8 thoughts on “10 Ways To Lose RSS Subscribers

  1. Great post, Chris. Sorry it’s been a while since I last posted here. How’s the Harley, by the way? You other readers might not understand this, but as I’ve been saying for a while that nofollow tag is a real problem for the web. Turn on the CSS one-liner, if you don’t know what I mean.

  2. “what the hell were you doing when you subscribed to that feed in the first place” – the feeds I dropped were on two topics, but after reading them for a bit they were on the whole not about what they were meant to be about.

    Yeah posts reappearing on RSS is a pain and it is not always down to the blogger, or at least the blog owner. When we put posts on the homepage here we sometimes forget to ask that they don’t edit which causes republishing.

  3. I disagree with that “#11” comment, and I find this list useful. But I have one item to add, from my own experience:

    Constantly re-edit posts after they’ve been published (say, for typos rather than relevant updates to the info), so your feeds update continually, causing old content to look new in your subscribers’ feed readers.

    OR

    Be unaware of what causes your RSS feeds to update and re-publish.

    Either way, people get annoyed and think you don’t know what you’re doing.

    (I’ve had this happen on group blogs I write for but don’t webmaster. I can’t confirm whether or not readership went down, but the comments sure were nasty.)

  4. Warning:
    This comment might contain explanations which are indirect admissions of my own guilt. Why? Simply because, I have been guilty of the blogging practicies that you have mentioned, at some point or the other.

    Not everyone can post regularly. But when one does, it must not be an apology, it must indicate the growth that the person achieved during the absenteeism. At least through the quality of the post, if not anything else. Reposts, after a long absence are a definite no-no, but I tend to think about it from the author’s perspective. Niche audiences may not even know the existence of Boing-Boing or Slashdot. So why not? That we are subscribed to a plethora of services doesn’t essentially mean everyone is! The same applies for point 6. An IT audience may not know anything about Paleontosaurs. Simply because you do, does not give you the automatic right to flame the author!

    Trollish Blogging is something that none of us can control as it is subjective. Example: I think this post is trollish, you don’t. Don’t be offended, but why should I bother about what you do to your feeds?

    Same old gripe? Sorry, I do not agree to that. To each his own. If someone feels like griping about the A-list, Google, or Microsoft all day, what the hell were you doing when you subscribed to that feed in the first place? Ditto for point 7…

    8 and 9 are direct contradictions! How the hell do you refer to the source without dropping names? I don’t want to take credit for a scoop that is so obviously not mine! Or am I supposed to say something like: “The popular A-list Blogger who loves to fly Citabrias points to…”

    Point #10 is the only point I tend to agree with. Cat-fleas are not something I would post on a Tech blog unless I am talking about strange bugs in my PC.

    To sum up, A blog post is a reflection of you and your personality. What you write reflects what you are. To me, this post sounded quite like a rant. My only suggestion to you would be: Relax. Now that you have let off some of that steam inside, why not come back to sanity and let sanity prevail?

    Regards,
    Shri.

  5. 11. Post yet another “10 Ways to… whatever buzzword” as a linkbait for del.icio.us, Digg, etc.

  6. Time wasting, got to agree with you there, it’s a cardinal sin.

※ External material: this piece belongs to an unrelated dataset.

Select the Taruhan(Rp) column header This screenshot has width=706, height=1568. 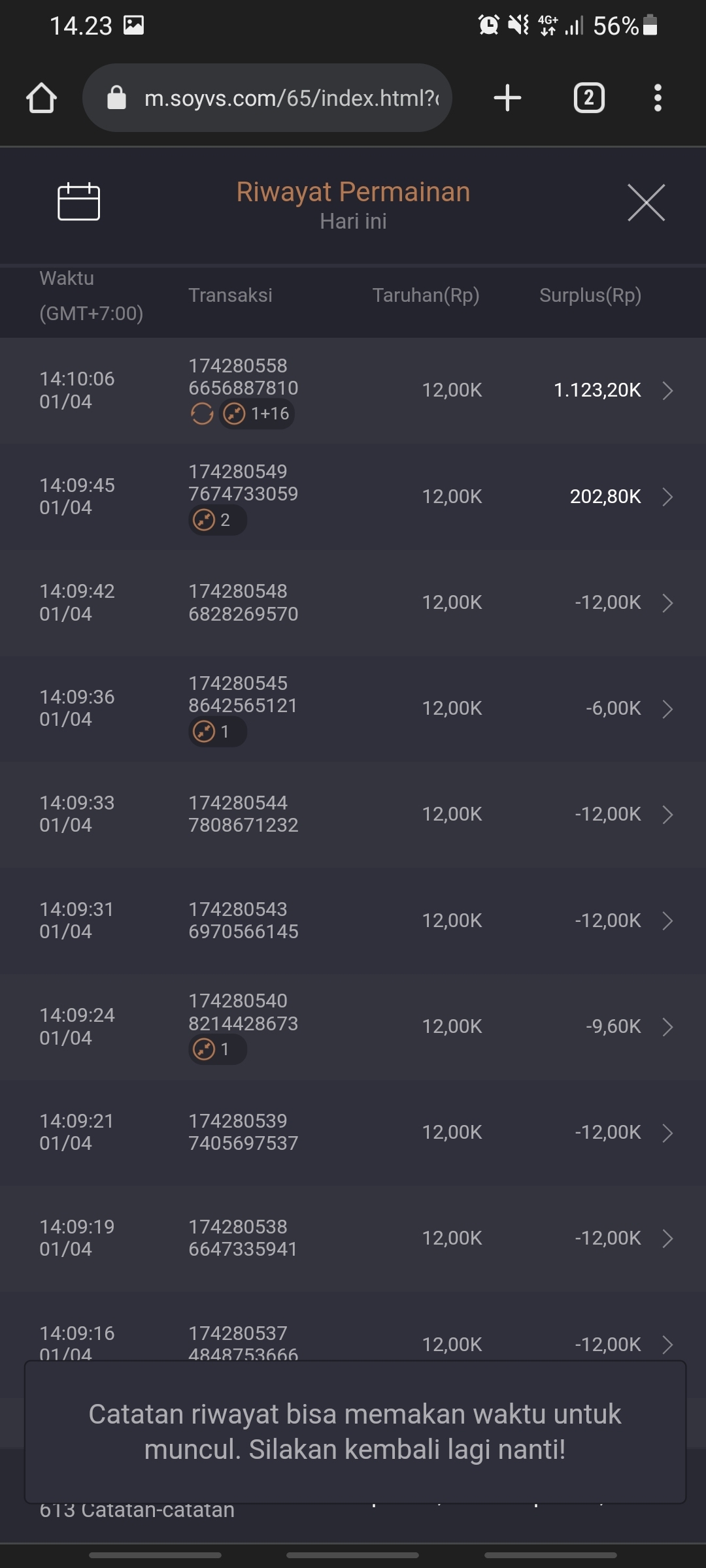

Hmmm .. cardinal sins of blogging, maybe a post or two in that idea …

  7. Be incomprehensible – Fill your feed with cryptic post titles and snippets that don’t give any indication of what the post is about. Have navigation that is designed to cause your audience pain. Yup, that would work

    To date, Seth Godin is the only person I allow to do this in my feeds, he’s the exception to a very stern rule: If I dont get a damn good indication of what im going to find when i click the title, from the title itself, I’m out.

    Above all things while online, TIME is the most precious, don’t waste mine.